During his farewell discourse, in a time where he and the disciples were facing a lot to be fearful of, he said, “Peace I leave with you; my peace I give you. I do not give to you as the world gives. Do not let your hearts be troubled, and do not let them be afraid.” (John 14:27) Things like guns, which people say are for protecting themselves, are meant to kill. They are tools that we turn to because we are afraid. So much foreign policy, so much about the military is inherently about fear. We fight wars out of fear of the other. We deport people and turn people away from our border because we are full of fear. But this kind of fear does not bring peace.
I signed up for the military for reasons rooted in fear; because I didn’t have money to pay for college. I was afraid of not being able to meet my needs. I stayed in the military for the entirety of my 7 year commitment because I was afraid that if I tried to leave, they would make me pay back my scholarships with money I didn’t have. Because of this fear, I contributed to a system of violence, a system that in and of itself is totally based on fear. I ended up being a part of a system that does not bring peace, does not bring nations together. The Army is not a tool for democracy or peacemaking, despite what our propaganda might tell us. The military is more akin to organized crime. I have friends who enlisted because they said they wanted to get away from gangs, but now realize that they just ended up joining a bigger gang - the US Military. And the violence they saw, experienced, and even perpetrated haunts them.
I know people who live their whole lives stuffing down their experiences, insisting that the violence that they experienced or were a part of didn’t impact them and that they are fine. And later their kids and spouses name to them that they have all this anger and problems that they didn’t even know was under there because they were afraid to face it. And because of this, they continue to do more damage.

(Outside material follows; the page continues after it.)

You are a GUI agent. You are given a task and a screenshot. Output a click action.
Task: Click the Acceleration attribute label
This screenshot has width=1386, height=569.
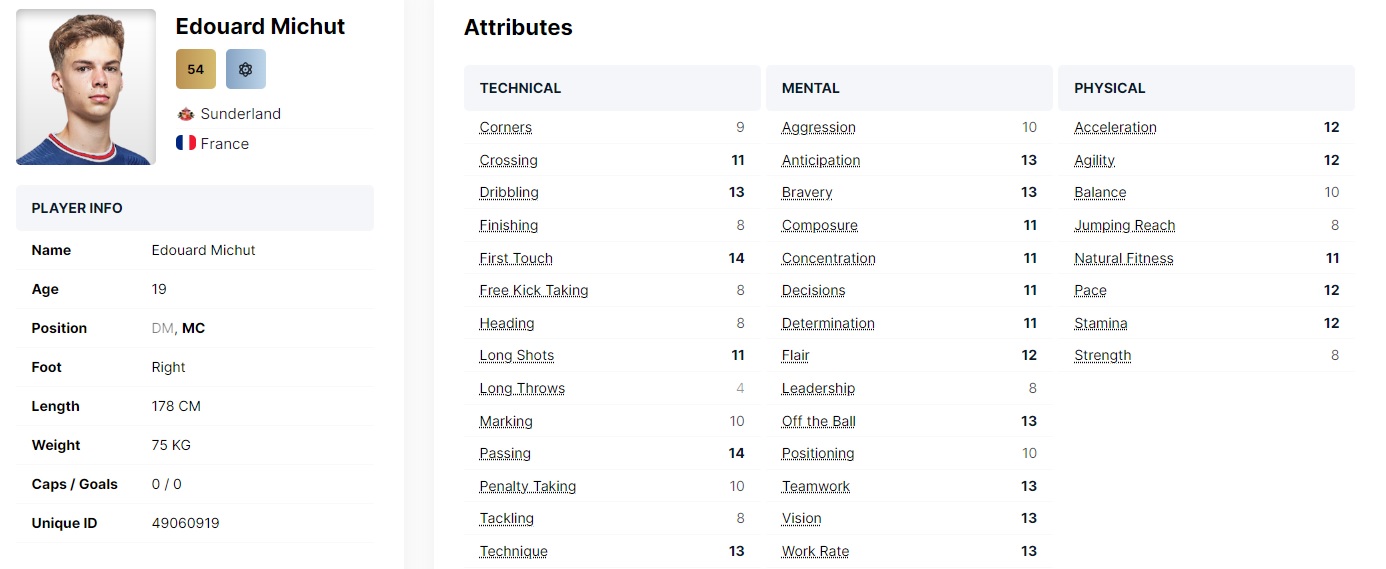pos(1116,127)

This Monday is Memorial Day, a day that our country has set aside to honor veterans who have died. I remember going to War Memorials before I became a Veteran for Peace. I used to see the people memorialized on this day as heroes. I thought and spoke of them with all of this rhetoric of nationalism and militarism. But now I have come to see veterans as people who were caught in a system that capitalizes on fear. Instead of seeing them as heroes, I see them as victims. Frequently it is poor kids fighting wars, asked to do horrible things on behalf of people they’ll never know or meet. Most of them will never meet the president or any of these people who make decisions about war. They just receive orders and are told to go do these things. They are told to go kill, to go destroy, and to go be the hired thugs of the US government and shake down anyone who is not “behaving” according to the so-called American Ideals, which are really a facade for our capitalist interests.

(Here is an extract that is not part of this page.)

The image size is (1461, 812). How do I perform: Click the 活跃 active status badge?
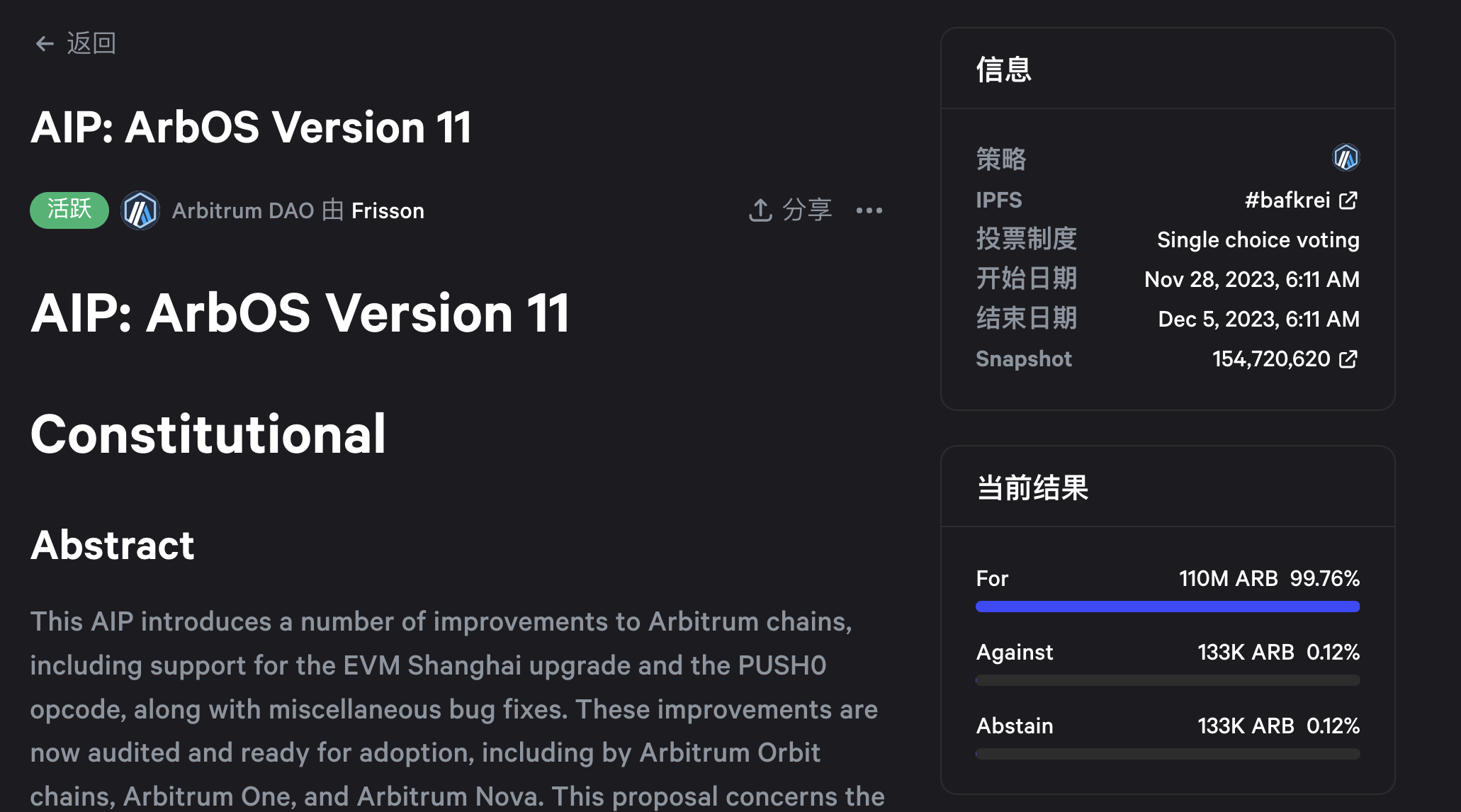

The actions of the United States Military do not only affect human beings. Militarism is inherently against God’s created world and valuing the things in it. The ways of war hurt people, as well as nonhuman nature. The United States Military is one of the biggest polluters in the world, one of the biggest enemies of the earth. I think often of agent orange, which was created as a defoliant literally meant to spray on plants to kill them by wilting them away as a way of clearing away plants for warfare. It killed people and creation. It is still killing people. Bombs, dynamite, and all of those weapons are used to blow up chunks of the earth which kills animals and disrupt ecosystems. These things do not bring life; their very purpose is to destroy, to kill, or to make an environment more hazardous. Both our Psalm for today and Revelation speak to this connection of human peacefulness and the health of the earth.

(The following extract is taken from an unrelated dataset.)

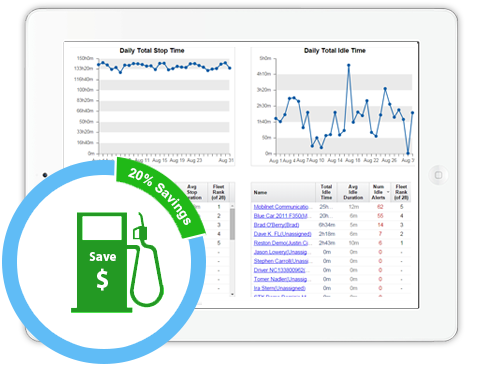Click the dollar sign on the pump

coord(102,280)
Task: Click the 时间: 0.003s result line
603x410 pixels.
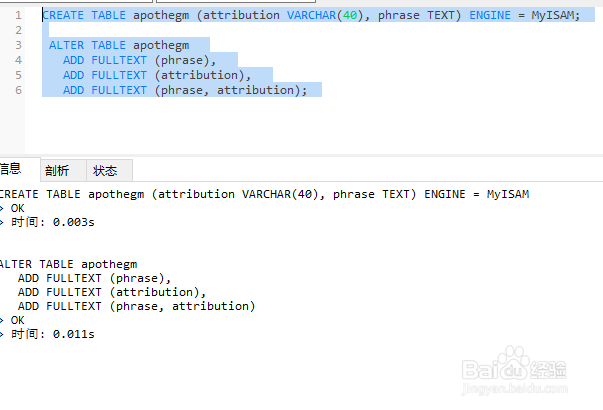Action: pos(52,222)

The Psalm speaks of “all nations be[ing] glad” (vs. 4) only lines before talking about the healthy earth, which has “yielded its increase.” (vs 6.) The picture put forth in Revelation speaks also of a borderless place with open gates where all nations, all peoples, and all kings gather together to glorify the Lamb - a symbol of Christ that stands in stark contrast to militaristic ideals. And in this passage we also see crystal clear, clean flowing water. We see healthy trees bearing fruit. And this tree’s leaves are for “the healing of the nations,” (Rev 22:2). The fate of the peace of the nations is explicitly wrapped up in the health of the earth. The health of the earth brings healing to the nations. Our fates are wrapped up together. The way forward towards peace does not come through militarism but through the slain lamb.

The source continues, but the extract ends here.